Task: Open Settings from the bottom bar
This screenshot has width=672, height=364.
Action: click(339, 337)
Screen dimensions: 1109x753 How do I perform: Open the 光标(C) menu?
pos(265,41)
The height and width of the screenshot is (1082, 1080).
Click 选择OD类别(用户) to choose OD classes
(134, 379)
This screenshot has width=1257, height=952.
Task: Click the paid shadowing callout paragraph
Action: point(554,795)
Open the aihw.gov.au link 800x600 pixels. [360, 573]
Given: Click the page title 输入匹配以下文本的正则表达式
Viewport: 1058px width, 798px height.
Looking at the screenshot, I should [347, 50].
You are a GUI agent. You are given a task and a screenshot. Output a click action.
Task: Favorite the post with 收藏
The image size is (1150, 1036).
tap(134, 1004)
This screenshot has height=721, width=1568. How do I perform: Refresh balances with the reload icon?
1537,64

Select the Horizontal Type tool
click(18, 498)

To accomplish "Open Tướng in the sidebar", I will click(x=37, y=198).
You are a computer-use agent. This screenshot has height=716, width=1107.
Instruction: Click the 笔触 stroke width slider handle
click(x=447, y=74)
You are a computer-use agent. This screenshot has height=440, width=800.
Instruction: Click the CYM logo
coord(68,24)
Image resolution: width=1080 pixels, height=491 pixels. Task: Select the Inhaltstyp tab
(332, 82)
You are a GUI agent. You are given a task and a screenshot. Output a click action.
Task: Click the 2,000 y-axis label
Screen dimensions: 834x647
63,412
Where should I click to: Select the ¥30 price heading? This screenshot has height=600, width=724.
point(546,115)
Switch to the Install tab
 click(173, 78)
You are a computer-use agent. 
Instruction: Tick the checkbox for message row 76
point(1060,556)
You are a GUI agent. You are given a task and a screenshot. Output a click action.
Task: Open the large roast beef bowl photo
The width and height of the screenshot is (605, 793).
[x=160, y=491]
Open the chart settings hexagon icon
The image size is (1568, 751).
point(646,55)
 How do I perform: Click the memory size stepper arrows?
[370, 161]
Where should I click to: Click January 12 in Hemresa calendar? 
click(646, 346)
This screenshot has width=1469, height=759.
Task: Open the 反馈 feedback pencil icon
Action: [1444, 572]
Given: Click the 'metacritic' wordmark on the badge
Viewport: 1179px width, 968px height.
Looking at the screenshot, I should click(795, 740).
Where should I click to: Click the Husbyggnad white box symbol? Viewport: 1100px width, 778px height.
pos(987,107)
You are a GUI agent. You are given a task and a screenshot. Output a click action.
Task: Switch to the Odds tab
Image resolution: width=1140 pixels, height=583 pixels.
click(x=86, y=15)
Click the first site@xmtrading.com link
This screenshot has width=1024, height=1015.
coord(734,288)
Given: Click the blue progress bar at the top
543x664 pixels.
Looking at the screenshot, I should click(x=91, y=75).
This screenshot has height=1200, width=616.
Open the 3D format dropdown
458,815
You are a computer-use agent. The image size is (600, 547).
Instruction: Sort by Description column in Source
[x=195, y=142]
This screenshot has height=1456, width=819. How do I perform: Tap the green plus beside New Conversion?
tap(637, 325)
**********
▶ [Problem to work on]: All lines with the word "computer" are needed; pull them from the entries and copy each.

▶ [Output below]:
You are a computer-use agent. This screenshot has height=716, width=1107.
You are a computer-use agent. This screenshot has height=440, width=800.
You are a computer-use agent. 
You are a computer-use agent. The image size is (600, 547).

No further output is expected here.